HR 4387 Introduced - Ag Cybersecurity
In June, Rep Nunn (R,IA) introduced H 4387, the Cybersecurity in Agriculture Act of 2023. The bill would require the National Institute of Food and Agriculture (NIFA) to establish five Regional Agriculture Cybersecurity Centers (RACC) to carry out research, development, and education on agriculture cybersecurity.
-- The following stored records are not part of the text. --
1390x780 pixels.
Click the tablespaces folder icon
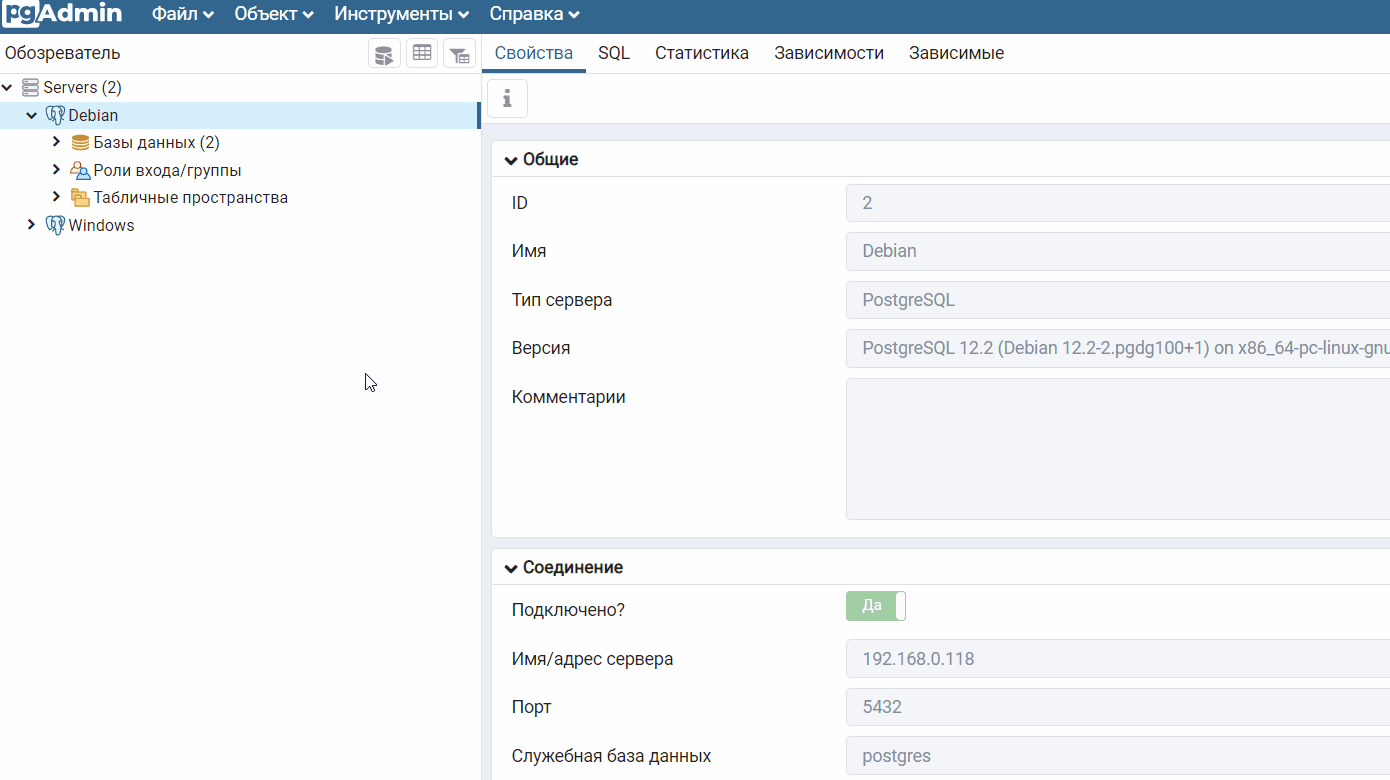80,198
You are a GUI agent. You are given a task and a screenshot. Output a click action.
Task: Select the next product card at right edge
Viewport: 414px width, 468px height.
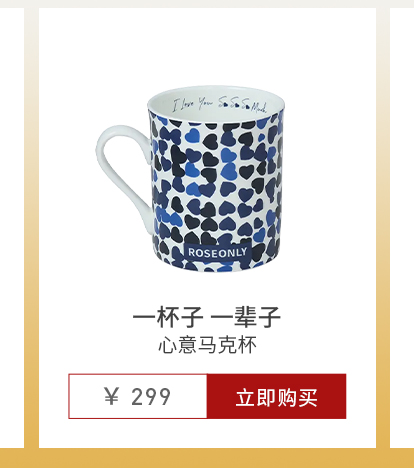click(402, 228)
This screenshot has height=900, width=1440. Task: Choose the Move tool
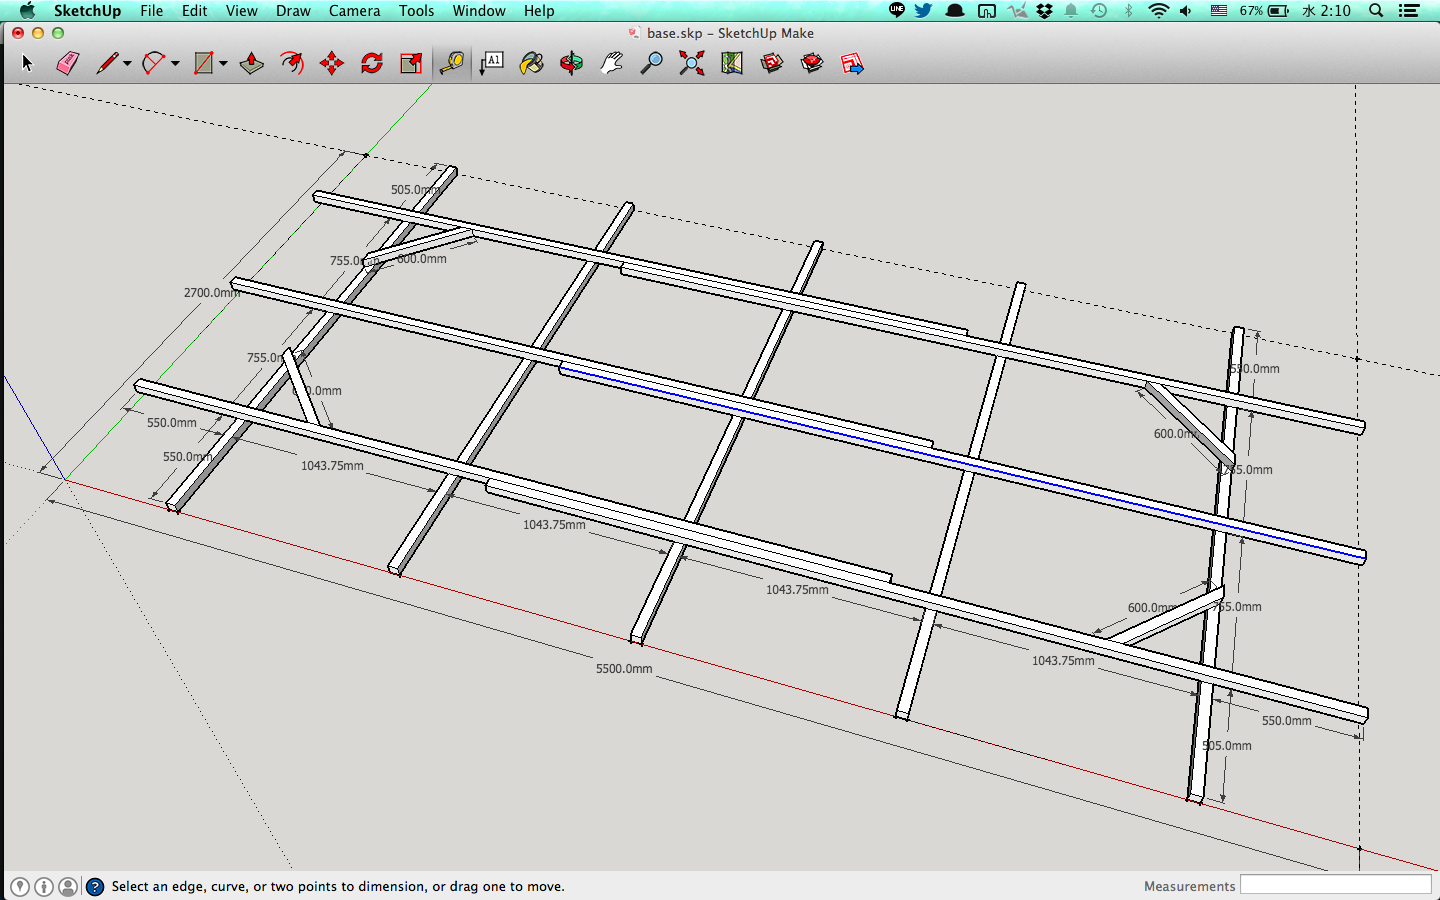tap(331, 63)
The bill would authorize $25 million in annual spending to support the Centers through 2028.
Definitions
A single term is defined in §2(c); ‘eligible entity’.
Cybersecurity Centers
The RACC’s would be required to:
Conduct research on cybersecurity systems for the agriculture sector, including developing cybersecurity situational awareness systems to monitor cybersecurity threats, intrusions, and anomalies,
Develop a security operations center for the agriculture sector to analyze cybersecurity threats, intrusions, and anomalies and to recommend mitigation actions,
Develop cybersecurity technologies and tools for the agricultural sector, including domain-specific intrusion and anomaly detection systems, domain-specific intrusion prevention systems, domain specific role-based access control and user authentication systems, lightweight device authentication protocols, and secure network architectures,
Build live cybersecurity testbeds to assess and refine cybersecurity technologies, tools, and systems developed, and conduct training for the agricultural sector,
Conduct attack/defense exercises to validate and evaluate cybersecurity solutions for field deployment and agriculture industry adoption,
Develop cybersecurity education and training programs for agricultural stakeholders, and
Build a regional research and development collaboration network.
Moving Forward
Both Dunn and his sole cosponsor {Rep Davis (D,NC)} are members of the House Agriculture Committee to which this bill was assigned for consideration. This means that their may be sufficient influence to see the bill considered in Committee. I suspect that there would be some level of bipartisan support for the bill in Committee, but the new spending will run afoul of efforts of the Republican 11 to radically reduce spending. The bill might be able to clear the Committee, but I doubt that there would be enough influence to see the bill overcome that objection and move to the floor of the House. I suspect that the bill could pass with bipartisan support if it were considered by the full House.
Commentary
There is one major deficiency in this bill, it lacks any mention of cybersecurity vulnerabilities in agricultural systems. The RACCs should be conducting vulnerability research, act as vulnerability disclosure coordinators for agricultural systems, and coordinate with CISA’s NCCIC in publishing advisories about reported vulnerabilities.
To support those vulnerability related efforts, I would add a new §2(b)(9):
“(9) conduct vulnerability research on agricultural control system, act as a coordinator between researchers and vendors, and, in coordination with CISA’s National Cybersecurity and Communications Integration Center, publish advisories describing discovered cybersecurity vulnerabilities in agricultural control systems.